Disney shares fell in after-hours trading despite good subscriber growth at its streaming service. The company added almost 8mn subscribers to its Disney+ service, ahead of the roughly 5mn expected, and doubled revenues at theme parks. But the CFO warned on the earnings call that growth in subs might slow, whilst earnings per share came in a little light at $1.08 vs the $1.19 expected.  

Yields are down too but offering no real respite for stocks. US 10yr rates fell to 2.83 per cent as investors sought shelter in bonds and priced for greater recession risk.

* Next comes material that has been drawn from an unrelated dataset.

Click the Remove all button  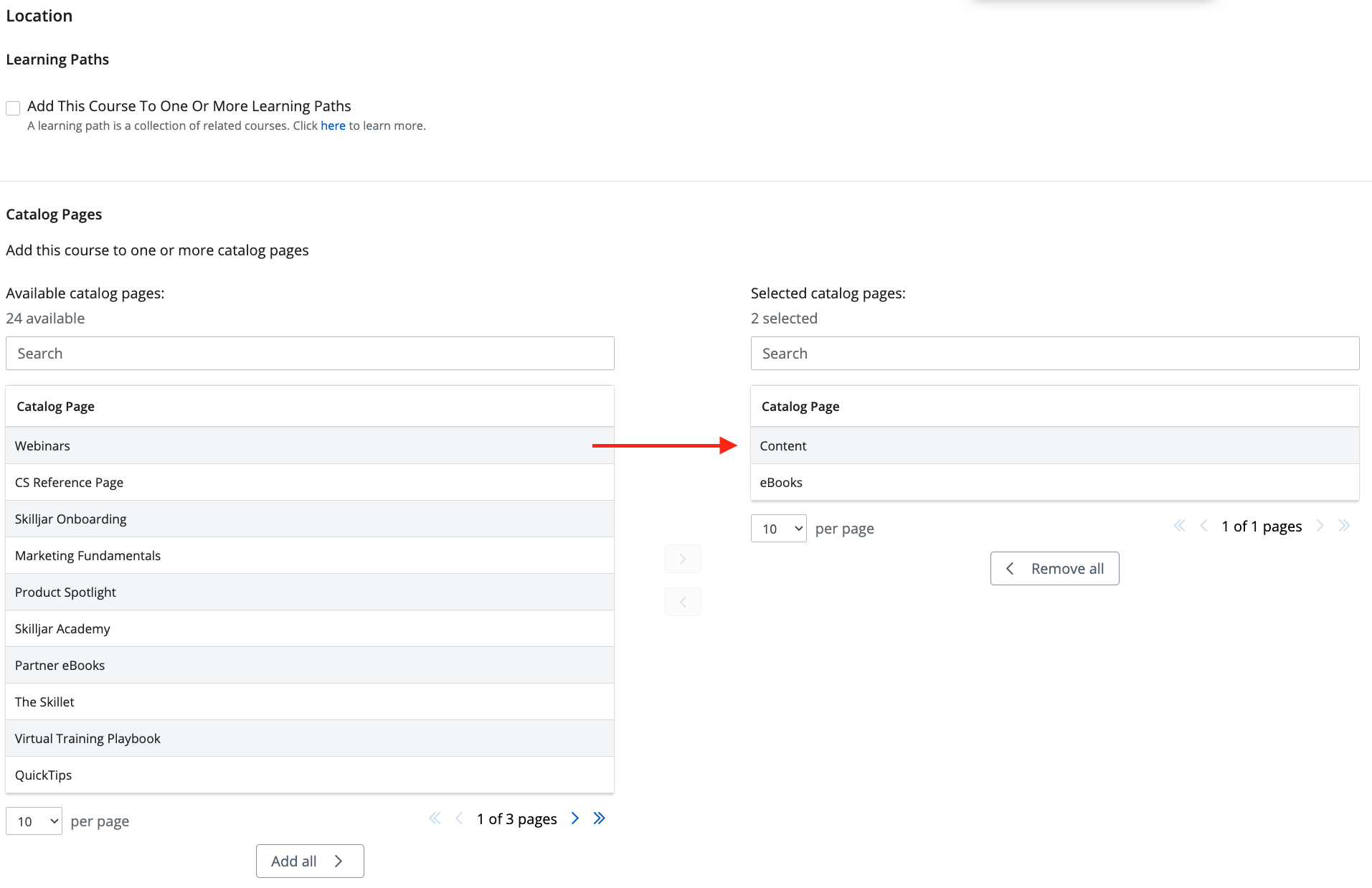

Yesterday’s hotter-than-expected US inflation reading sent the 10yr north of 3 per cent, so it’s been a sharp reversal in the bond market since. USD has held up and the dollar index is posting gains north of 104 again, nudging up to a new high. 

ECB boss Christine Lagarde let markets know the central bank will likely raise rates this summer. Speaking in Slovenia, she said asset purchases would wrap up early in the third quarter and  “the first rate hike... will take place some time after the end of net asset purchases... (and) this could mean a period of only a few weeks”. Not much relief for the euro however, which is sharply lower this morning against the dollar as USD catches a strong bid on the risk-off tone to the session.

Cable was also making a new two-year low this morning. Sterling weakness can be attributed to dollar strength, but the GDP figures are not helping. The UK economy unexpectedly contracted 0.1% in March. GBPUSD retreated further to take a 1.21 handle in early trading. Bearish technicals were clear with a classic bear flag setup.